Cam Quarry is a hard rock quarry situated within the Binevenagh AONB near the town of Macosquin. RESTORE worked with Whitemountain Quarries on restoring areas to wetland habitats, tying in with the surrounding natural landscape.
Macosquin, County Derry, Northern Ireland
Potential best practice
Linking habitats with the surrounding landscape.
Cam Quarry is situated within the Binevenagh Area of Outstanding Natural Beauty (AONB), less than 3km from River Roe and Tributaries Special Area of Conservation (SAC). It is also situated within the Lough Neagh basin, an area of priority for the RSPB landscape-scale conservation programme.
The quarry was recently approved for a large extension; this process needed a detailed restoration plan. RESTORE advised on possible amendments to this plan and aftercare management.
Opportunities identified by RESTORE
The quarry provides ideal opportunities to restore wet heath and blanket bog. The island of Ireland has the second largest extent of peatland in Europe, yet in Northern Ireland only 15% remains intact.
Why Cam Quarry fitted RESTORE objectives:
- Falls within the Northern Ireland Futurescape
- The site extends to over 58ha
- The site is close to existing priority habitat
- Opportunity to remove woodland planting schemes in an upland area
- Potential to share best practice, in an area which has a high concentration of quarries.
RESTORE approached Whitemountain Quarries to explore restoration potential
Planning application for extension was approved.
RESTORE issued thoughts on amending final restoration plan and aftercare management.
The approved restoration plan, dated September 2012, consists of areas of open water, blanket bog, conifer woodland, broadleaved woodland, species-rich grassland, scree slopes, bare rock and an informal gravel path.
It also includes a high level of detail including a planting schedule, wildflower seed mix and restoration design instructions.

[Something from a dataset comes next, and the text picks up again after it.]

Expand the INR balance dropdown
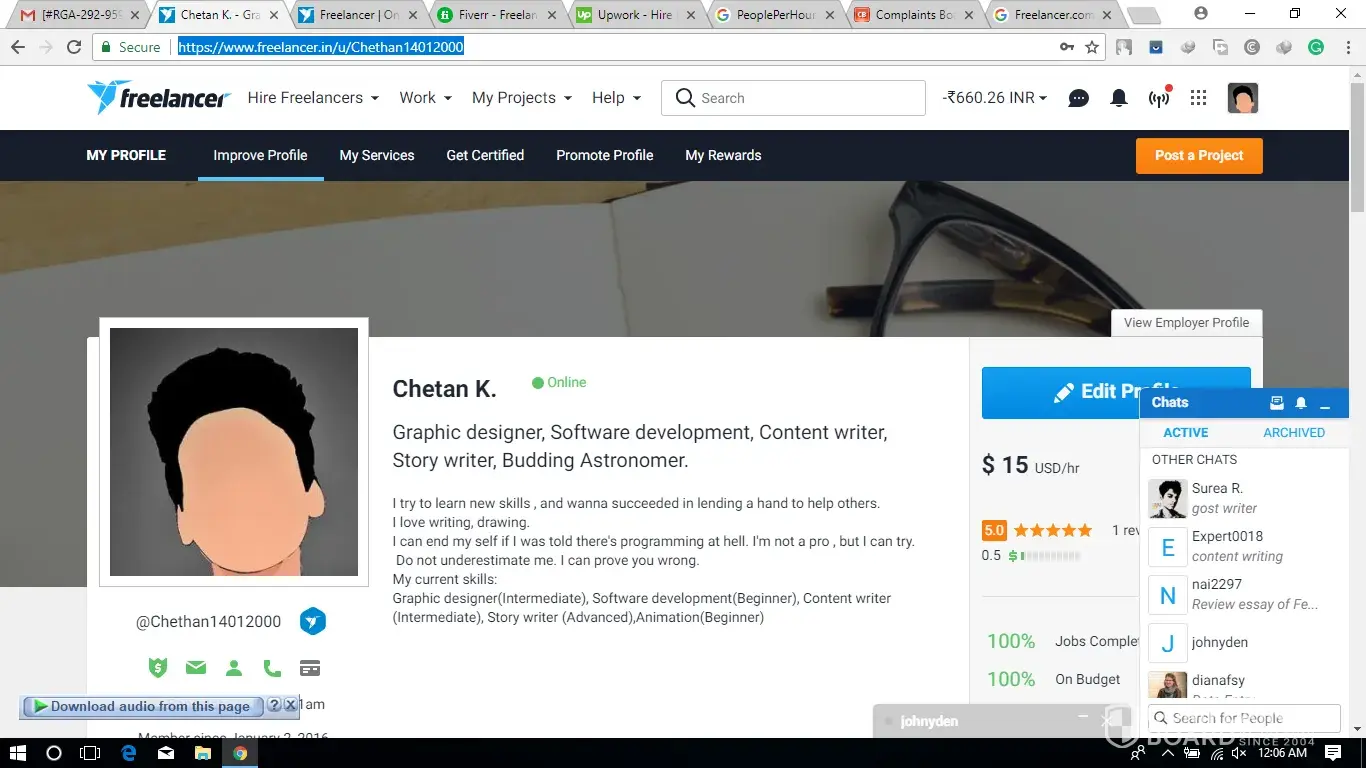The height and width of the screenshot is (768, 1366). (995, 98)
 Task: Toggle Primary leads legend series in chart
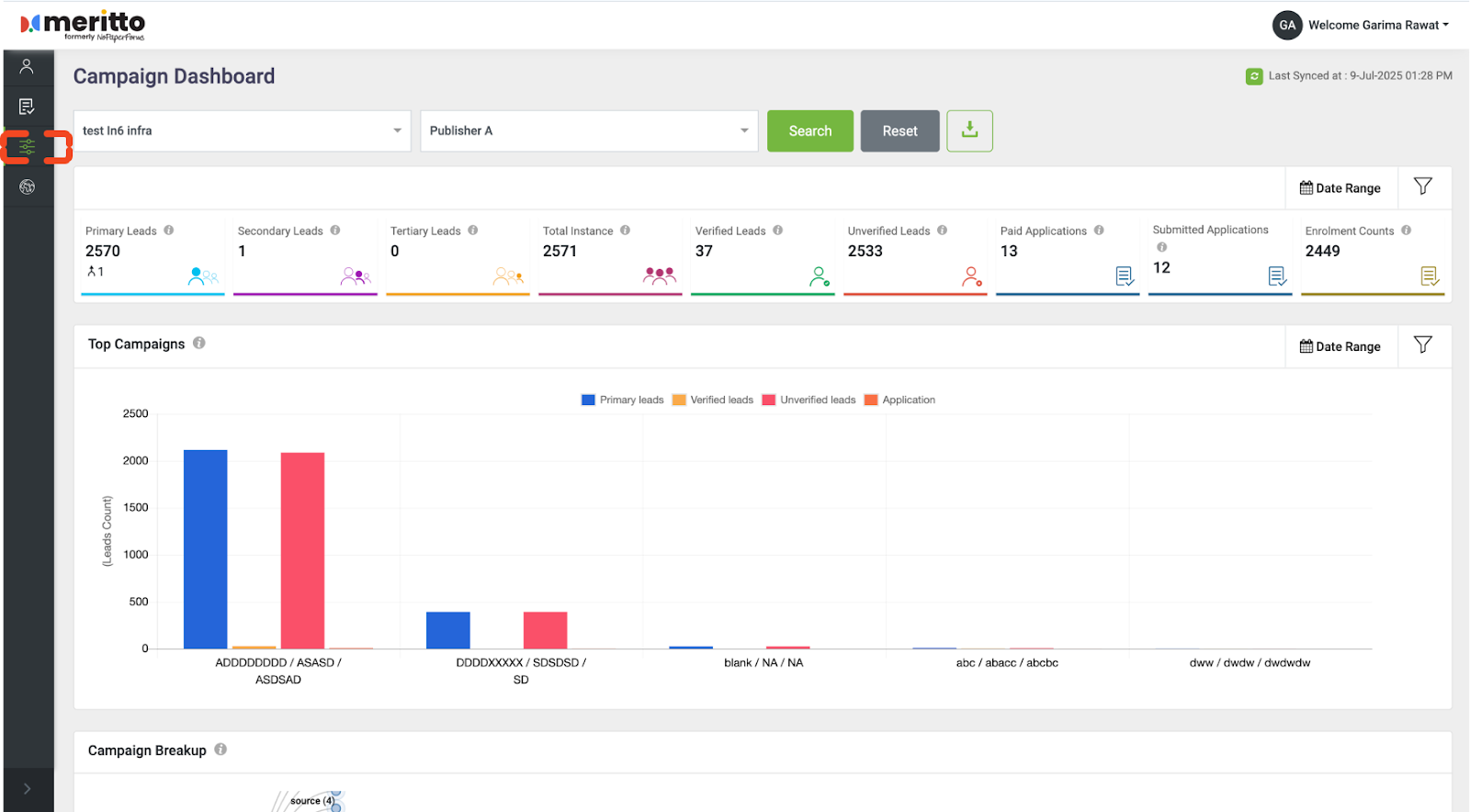[622, 400]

Our response and suggestions
How this best practice is transferable
The site showcases the potential for peatland restoration, instead of traditional grassland restoration. Best practice here includes:
- Linking with surrounding natural habitats
- Maintaining water levels for peat restoration
- Maintaining areas of bare ground
- Retaining interesting quarry features and micro topography
- Tree and scrub removal.
The operator has learned to link habitat restoration with the surrounding natural environment and aimed for the creation of larger ecological units instead of small areas of varying habitat.